** What is being asked **
Since only part of the records is wanted, repeat exactly the lines from the one containing "This screenshot has width=677, height=1258." through the last line, both included.

[Opening Data section section]

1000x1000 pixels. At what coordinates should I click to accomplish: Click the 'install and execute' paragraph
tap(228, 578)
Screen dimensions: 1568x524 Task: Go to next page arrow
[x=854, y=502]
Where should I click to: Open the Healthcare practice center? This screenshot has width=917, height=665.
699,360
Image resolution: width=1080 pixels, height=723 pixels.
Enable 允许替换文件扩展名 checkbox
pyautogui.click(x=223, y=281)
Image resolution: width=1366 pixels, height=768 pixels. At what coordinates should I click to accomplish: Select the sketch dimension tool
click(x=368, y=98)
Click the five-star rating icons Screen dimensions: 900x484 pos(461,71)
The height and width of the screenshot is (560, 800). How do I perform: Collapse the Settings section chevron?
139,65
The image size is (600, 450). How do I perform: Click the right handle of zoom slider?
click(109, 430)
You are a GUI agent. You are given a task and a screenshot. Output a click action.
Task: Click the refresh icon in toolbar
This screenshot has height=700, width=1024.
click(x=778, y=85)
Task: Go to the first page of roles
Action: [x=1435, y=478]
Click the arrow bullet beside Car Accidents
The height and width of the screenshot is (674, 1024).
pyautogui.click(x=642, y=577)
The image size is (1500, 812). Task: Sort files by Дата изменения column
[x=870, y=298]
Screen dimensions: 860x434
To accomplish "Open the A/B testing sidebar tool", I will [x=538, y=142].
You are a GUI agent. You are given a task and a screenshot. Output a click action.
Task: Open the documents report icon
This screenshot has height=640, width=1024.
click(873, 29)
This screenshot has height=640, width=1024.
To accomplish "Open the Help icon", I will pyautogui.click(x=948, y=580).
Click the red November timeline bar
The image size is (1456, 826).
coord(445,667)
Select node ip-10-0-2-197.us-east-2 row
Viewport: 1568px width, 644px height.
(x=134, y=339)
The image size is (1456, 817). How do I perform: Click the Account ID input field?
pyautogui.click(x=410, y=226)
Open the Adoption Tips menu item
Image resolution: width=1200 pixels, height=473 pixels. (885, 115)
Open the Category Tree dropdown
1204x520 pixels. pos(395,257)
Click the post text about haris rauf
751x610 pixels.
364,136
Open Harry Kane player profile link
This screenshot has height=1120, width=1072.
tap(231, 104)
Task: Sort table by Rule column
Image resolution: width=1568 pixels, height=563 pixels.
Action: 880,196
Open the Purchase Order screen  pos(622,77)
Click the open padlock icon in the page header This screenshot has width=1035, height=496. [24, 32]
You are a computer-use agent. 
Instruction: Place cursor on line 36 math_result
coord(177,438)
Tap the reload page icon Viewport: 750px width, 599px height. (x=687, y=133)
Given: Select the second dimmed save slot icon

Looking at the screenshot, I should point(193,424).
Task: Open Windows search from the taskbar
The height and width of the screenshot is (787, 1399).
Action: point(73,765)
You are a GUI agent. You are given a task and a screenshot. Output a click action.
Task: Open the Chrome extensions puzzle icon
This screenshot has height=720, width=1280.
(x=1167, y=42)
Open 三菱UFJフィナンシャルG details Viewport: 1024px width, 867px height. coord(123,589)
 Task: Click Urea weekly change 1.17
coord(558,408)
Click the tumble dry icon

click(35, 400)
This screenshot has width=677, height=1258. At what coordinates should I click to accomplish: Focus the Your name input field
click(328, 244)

[Closing Data section section]

** Written solution **
This screenshot has width=677, height=1258. At what coordinates should I click to accomplish: Focus the Your name input field
click(328, 244)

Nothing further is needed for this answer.